BEGIN
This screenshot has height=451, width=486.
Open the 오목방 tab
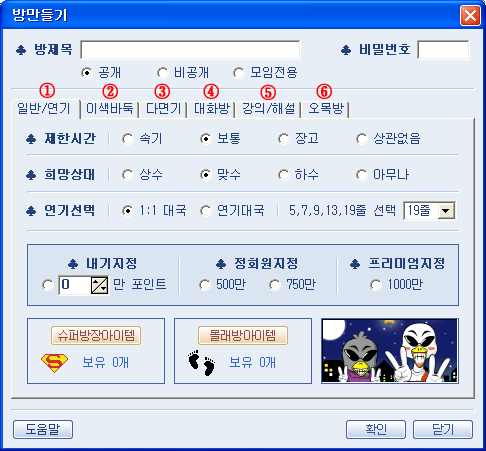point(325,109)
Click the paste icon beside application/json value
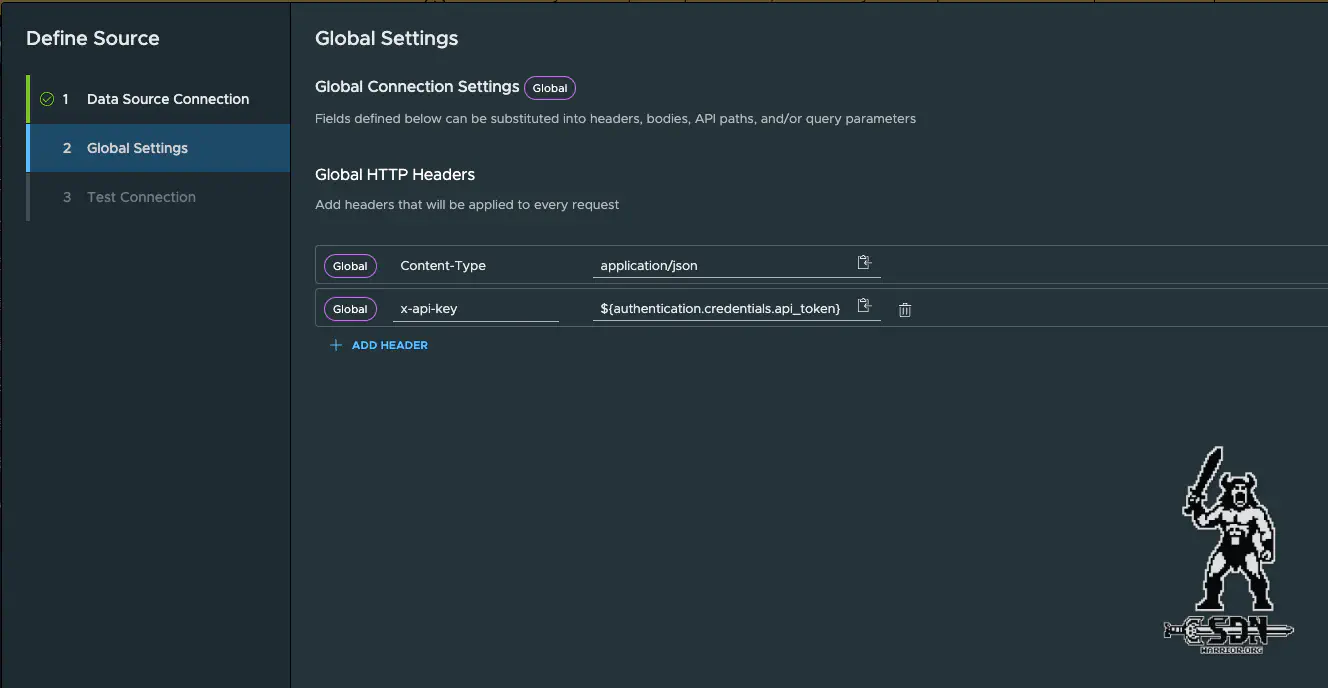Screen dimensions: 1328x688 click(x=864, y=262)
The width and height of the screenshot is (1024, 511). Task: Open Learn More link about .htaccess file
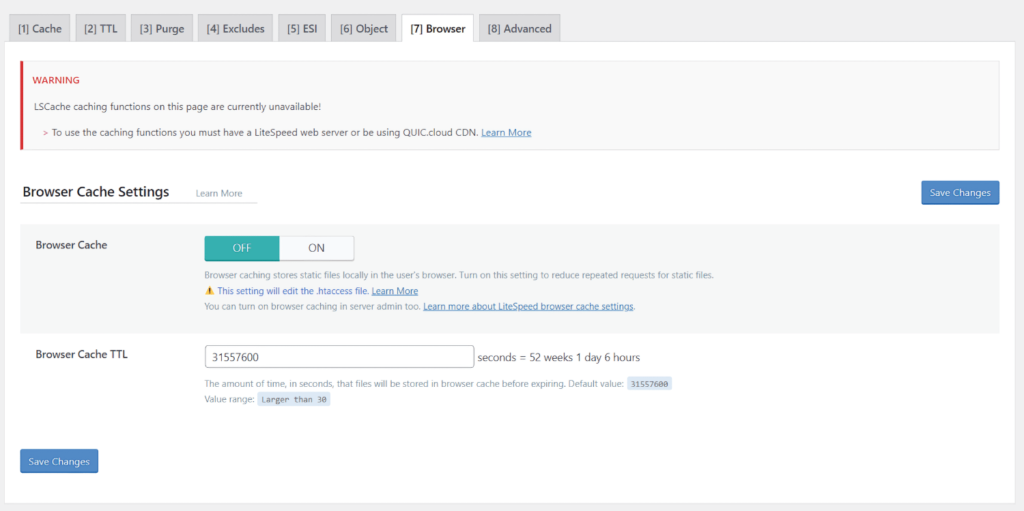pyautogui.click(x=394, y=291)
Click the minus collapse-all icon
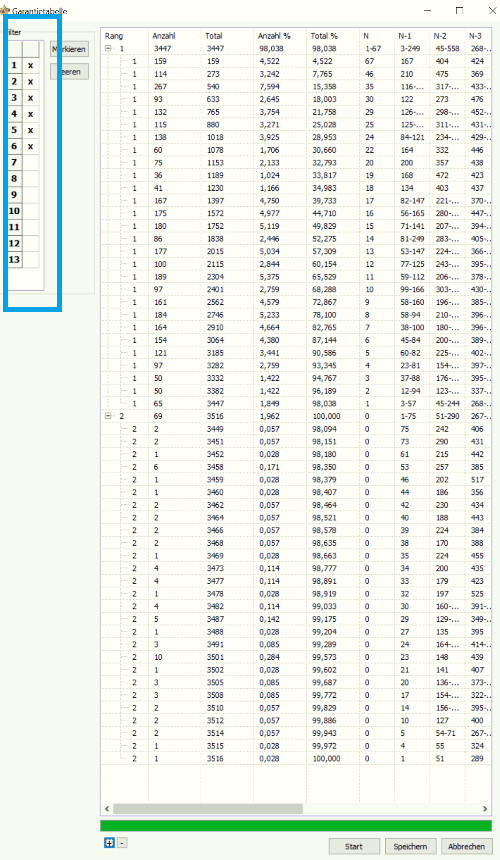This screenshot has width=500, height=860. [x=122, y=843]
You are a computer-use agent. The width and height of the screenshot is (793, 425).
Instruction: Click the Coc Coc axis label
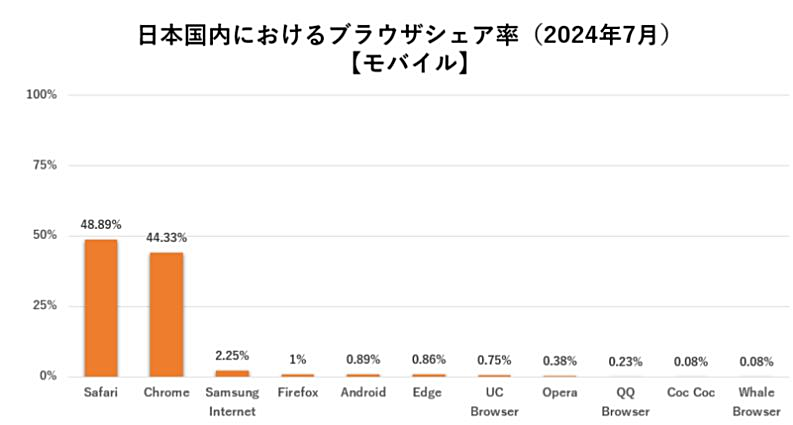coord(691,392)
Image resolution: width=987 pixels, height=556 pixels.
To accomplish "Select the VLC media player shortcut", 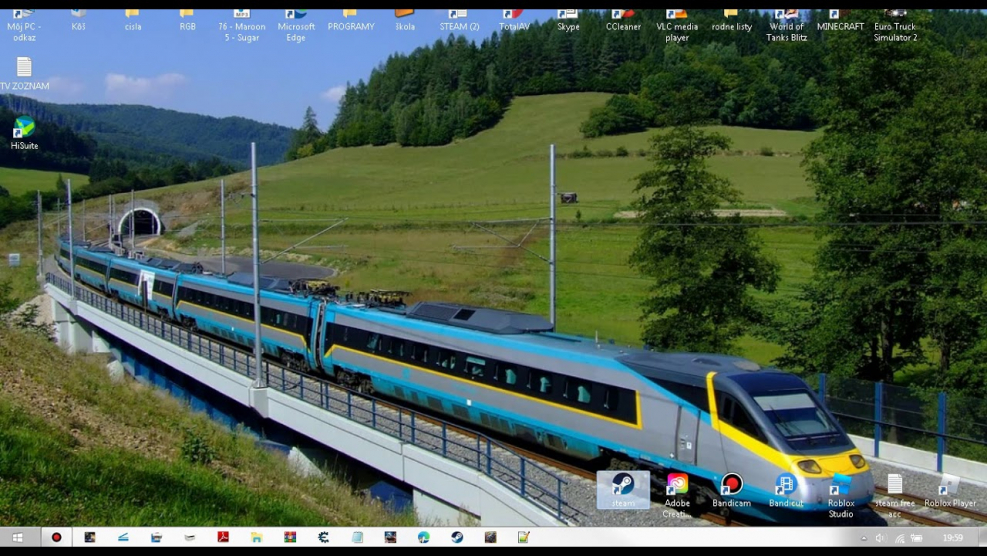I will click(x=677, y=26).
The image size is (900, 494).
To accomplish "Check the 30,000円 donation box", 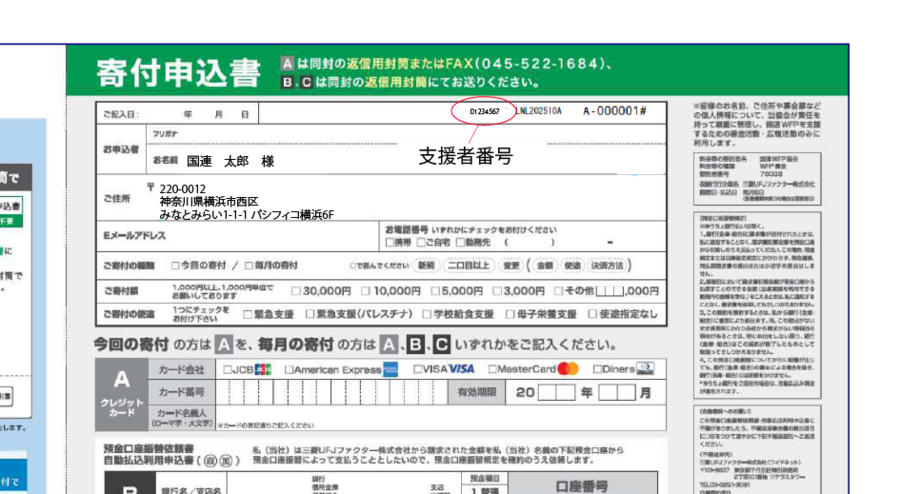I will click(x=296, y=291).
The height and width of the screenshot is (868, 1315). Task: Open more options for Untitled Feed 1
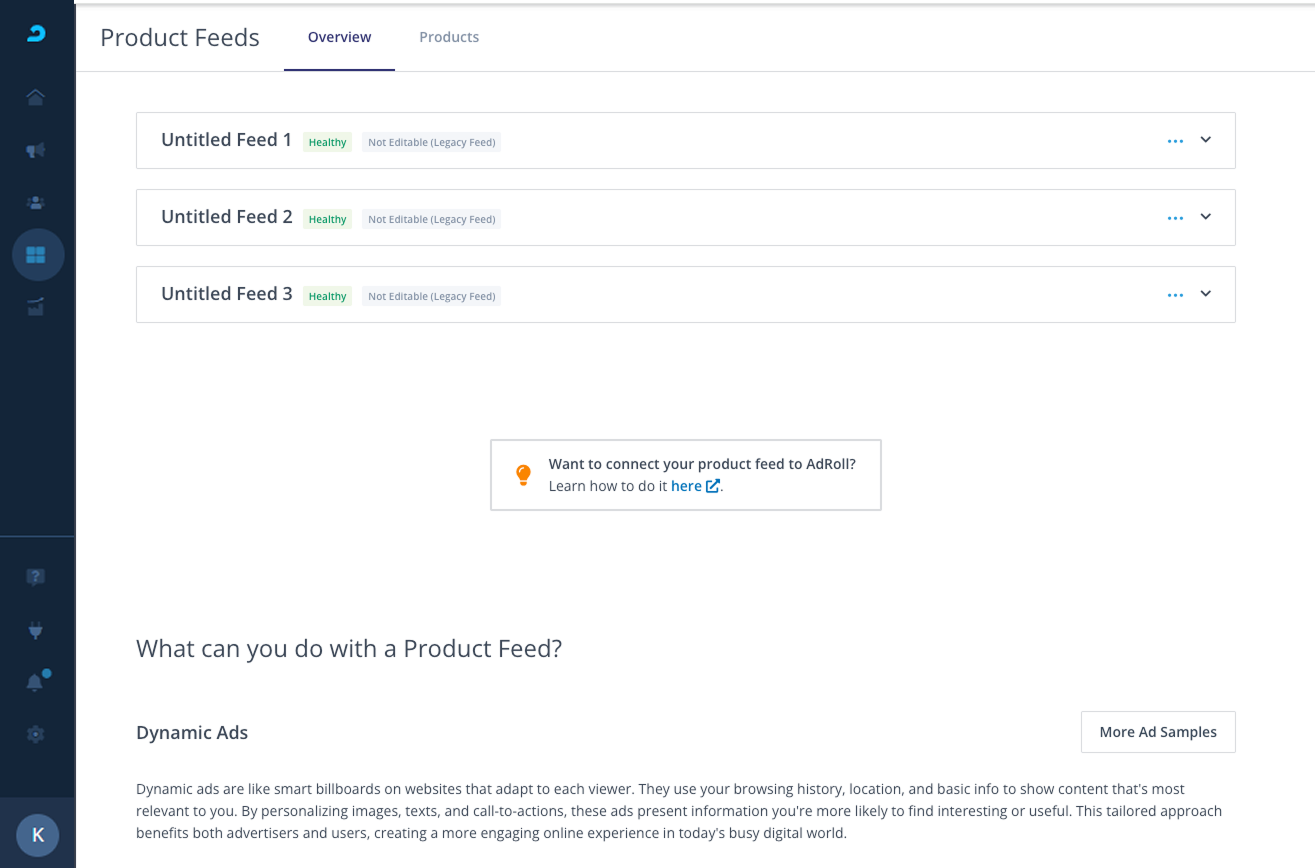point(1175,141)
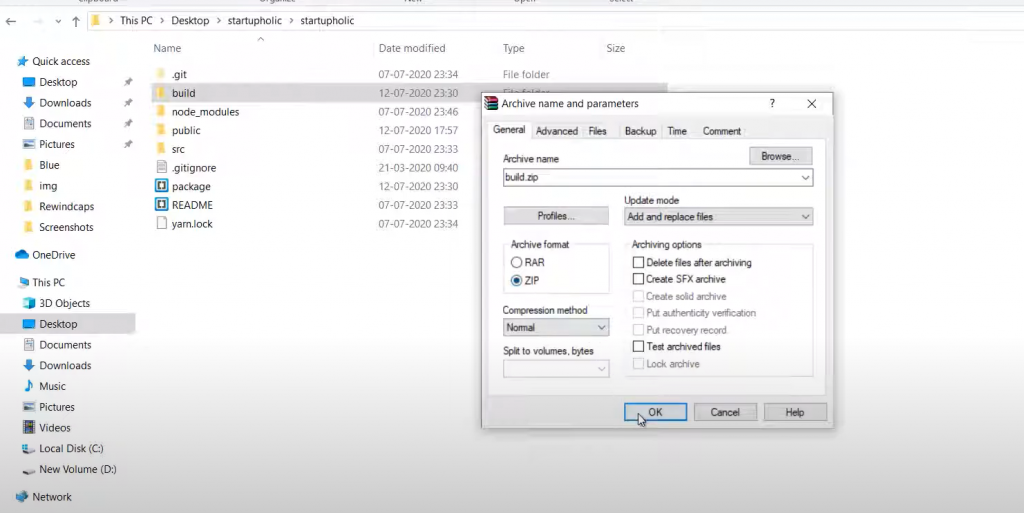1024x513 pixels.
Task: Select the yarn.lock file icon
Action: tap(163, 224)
END
▶ [EXERCISE BRIEF] Write out exactly the lines from the line that contains "The height and" to the last line of the material above, both included; pictures do not belong in the copy.

▶ [SOLUTION]
The height and width of the screenshot is (868, 1315). Task: Open more options for Untitled Feed 1
point(1175,141)
1024x513 pixels.
Task: Select the yarn.lock file icon
Action: tap(163, 224)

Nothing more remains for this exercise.